** GIVEN INFORMATION follows **

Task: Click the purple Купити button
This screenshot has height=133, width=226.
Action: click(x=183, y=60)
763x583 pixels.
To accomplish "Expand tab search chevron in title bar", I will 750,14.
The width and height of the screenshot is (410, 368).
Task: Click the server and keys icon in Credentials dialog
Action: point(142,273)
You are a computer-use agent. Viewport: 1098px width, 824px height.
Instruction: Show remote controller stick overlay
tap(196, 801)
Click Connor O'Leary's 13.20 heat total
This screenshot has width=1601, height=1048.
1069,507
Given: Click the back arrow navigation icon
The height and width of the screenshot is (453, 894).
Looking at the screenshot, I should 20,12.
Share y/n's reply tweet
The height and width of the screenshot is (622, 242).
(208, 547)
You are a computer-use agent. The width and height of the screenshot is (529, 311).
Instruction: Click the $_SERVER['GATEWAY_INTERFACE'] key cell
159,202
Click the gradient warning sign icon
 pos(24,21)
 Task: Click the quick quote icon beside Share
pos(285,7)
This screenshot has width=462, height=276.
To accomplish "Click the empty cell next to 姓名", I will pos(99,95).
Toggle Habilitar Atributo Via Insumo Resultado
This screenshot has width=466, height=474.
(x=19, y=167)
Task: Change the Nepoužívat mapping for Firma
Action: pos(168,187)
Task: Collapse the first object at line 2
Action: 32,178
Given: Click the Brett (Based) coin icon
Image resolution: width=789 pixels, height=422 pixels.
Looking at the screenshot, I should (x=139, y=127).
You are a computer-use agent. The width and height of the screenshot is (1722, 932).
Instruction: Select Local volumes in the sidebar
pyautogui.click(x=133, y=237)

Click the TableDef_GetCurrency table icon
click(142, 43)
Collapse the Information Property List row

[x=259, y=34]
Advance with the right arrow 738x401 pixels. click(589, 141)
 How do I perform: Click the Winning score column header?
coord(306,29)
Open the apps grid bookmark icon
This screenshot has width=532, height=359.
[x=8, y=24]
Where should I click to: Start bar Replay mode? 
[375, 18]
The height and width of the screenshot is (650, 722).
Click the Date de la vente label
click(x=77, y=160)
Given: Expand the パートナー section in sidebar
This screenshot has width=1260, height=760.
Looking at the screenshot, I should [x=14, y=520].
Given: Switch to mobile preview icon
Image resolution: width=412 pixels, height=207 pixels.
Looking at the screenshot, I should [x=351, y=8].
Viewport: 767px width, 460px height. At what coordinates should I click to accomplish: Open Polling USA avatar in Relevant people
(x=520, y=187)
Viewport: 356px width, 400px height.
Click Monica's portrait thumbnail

** End of GIVEN INFORMATION **

**ASSIGNED TASK**
Using the records above, set down exactly the lines from the one with "Click the Date de la vente label" through the one with "Given: Switch to mobile preview icon", inclusive, and nothing more.

**SOLUTION FOR THIS PROBLEM**
Click the Date de la vente label
click(x=77, y=160)
Given: Expand the パートナー section in sidebar
This screenshot has width=1260, height=760.
Looking at the screenshot, I should [x=14, y=520].
Given: Switch to mobile preview icon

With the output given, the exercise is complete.